[Saved data entries]
-- -- --
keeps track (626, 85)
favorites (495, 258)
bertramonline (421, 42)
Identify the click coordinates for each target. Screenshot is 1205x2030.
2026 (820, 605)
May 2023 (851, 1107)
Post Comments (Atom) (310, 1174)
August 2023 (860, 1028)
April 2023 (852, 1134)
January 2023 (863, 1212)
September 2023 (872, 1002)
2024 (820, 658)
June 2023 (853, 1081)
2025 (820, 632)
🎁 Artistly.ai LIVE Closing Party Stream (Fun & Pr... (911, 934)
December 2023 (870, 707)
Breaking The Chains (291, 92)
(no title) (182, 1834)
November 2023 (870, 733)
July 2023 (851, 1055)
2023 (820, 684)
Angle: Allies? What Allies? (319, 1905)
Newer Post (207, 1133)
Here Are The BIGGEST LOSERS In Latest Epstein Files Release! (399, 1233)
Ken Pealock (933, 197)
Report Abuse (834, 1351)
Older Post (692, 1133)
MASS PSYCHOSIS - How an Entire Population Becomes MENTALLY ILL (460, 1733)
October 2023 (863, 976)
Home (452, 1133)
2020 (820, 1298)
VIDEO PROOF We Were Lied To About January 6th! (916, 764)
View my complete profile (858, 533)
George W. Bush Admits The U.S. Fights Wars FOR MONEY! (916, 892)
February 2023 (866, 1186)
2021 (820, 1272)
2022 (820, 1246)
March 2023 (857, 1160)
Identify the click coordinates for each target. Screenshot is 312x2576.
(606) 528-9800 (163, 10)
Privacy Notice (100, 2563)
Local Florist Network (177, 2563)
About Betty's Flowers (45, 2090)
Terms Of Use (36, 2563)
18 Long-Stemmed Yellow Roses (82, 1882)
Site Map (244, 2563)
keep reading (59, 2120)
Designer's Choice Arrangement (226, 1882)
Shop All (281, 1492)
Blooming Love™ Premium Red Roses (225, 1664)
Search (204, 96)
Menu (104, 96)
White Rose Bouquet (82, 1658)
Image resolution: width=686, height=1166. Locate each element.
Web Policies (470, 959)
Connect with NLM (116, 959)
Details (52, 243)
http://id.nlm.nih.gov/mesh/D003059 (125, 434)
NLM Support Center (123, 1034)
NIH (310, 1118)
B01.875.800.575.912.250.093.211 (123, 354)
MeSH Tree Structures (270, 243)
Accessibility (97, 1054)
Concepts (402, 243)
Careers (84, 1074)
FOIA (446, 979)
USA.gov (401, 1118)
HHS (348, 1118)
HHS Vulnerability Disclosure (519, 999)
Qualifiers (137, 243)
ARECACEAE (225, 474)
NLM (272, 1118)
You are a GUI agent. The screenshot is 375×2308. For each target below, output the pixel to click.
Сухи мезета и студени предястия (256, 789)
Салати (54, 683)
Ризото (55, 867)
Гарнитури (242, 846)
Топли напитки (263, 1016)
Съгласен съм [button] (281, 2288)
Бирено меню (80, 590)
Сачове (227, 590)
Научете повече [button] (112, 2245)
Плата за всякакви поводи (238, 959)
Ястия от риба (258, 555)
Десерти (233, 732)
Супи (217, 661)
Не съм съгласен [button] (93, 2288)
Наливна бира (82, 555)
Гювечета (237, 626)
-- -- --
- Instructions to follow -
Print the records exactly as they appear, starting at the line that contains "You are a GUI" and ending at the line that contains "Десерти (233, 732)", with both of those lines included.

- In response -
You are a GUI agent. The screenshot is 375×2308. For each target below, output the pixel to click.
Сухи мезета и студени предястия (256, 789)
Салати (54, 683)
Ризото (55, 867)
Гарнитури (242, 846)
Топли напитки (263, 1016)
Съгласен съм [button] (281, 2288)
Бирено меню (80, 590)
Сачове (227, 590)
Научете повече [button] (112, 2245)
Плата за всякакви поводи (238, 959)
Ястия от риба (258, 555)
Десерти (233, 732)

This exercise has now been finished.